* YOUR OBJECTIVE *
The result should be the lines from the one holding "Task: Close the Selected Area section" to the end of the records below, repeated exactly. No pictures.

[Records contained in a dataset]
=== Begin Enclosure ===

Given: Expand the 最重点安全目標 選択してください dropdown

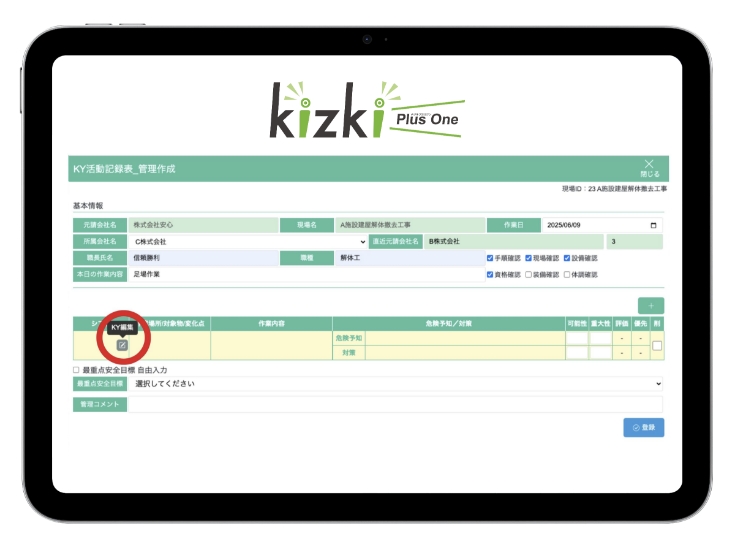Looking at the screenshot, I should (396, 383).
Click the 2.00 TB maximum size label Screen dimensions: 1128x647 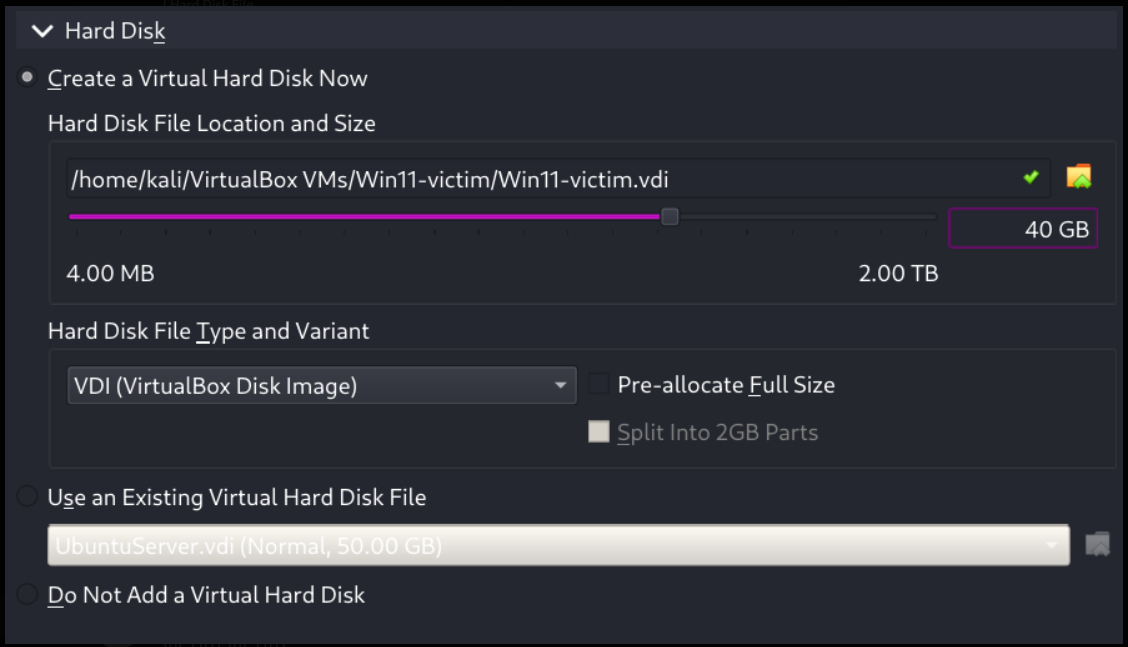pyautogui.click(x=898, y=273)
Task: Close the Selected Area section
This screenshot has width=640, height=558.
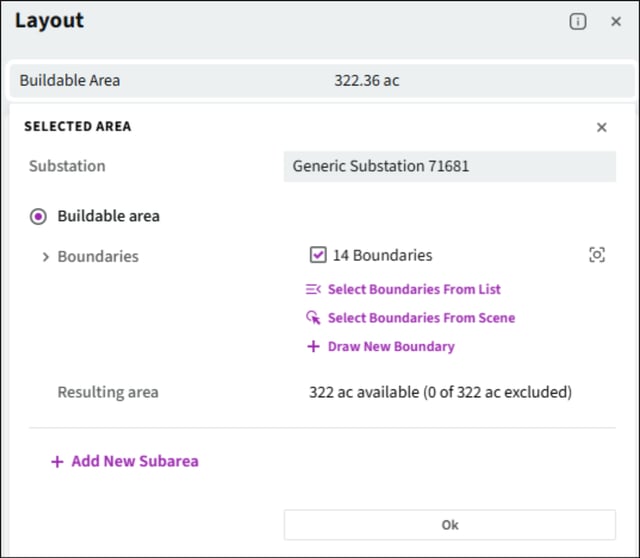Action: (601, 127)

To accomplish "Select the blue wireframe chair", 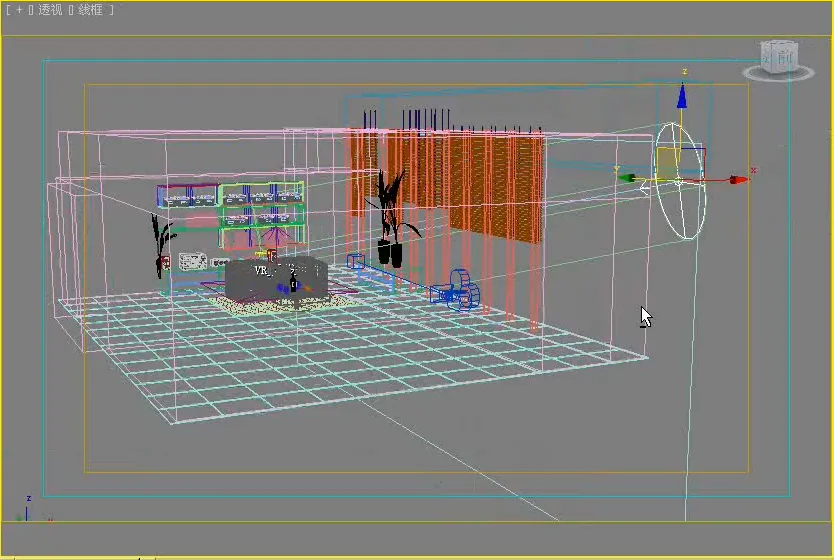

=== End Enclosure ===

* WRITTEN REPLY *
Task: Close the Selected Area section
This screenshot has width=640, height=558.
Action: (601, 127)

To accomplish "Select the blue wireframe chair", 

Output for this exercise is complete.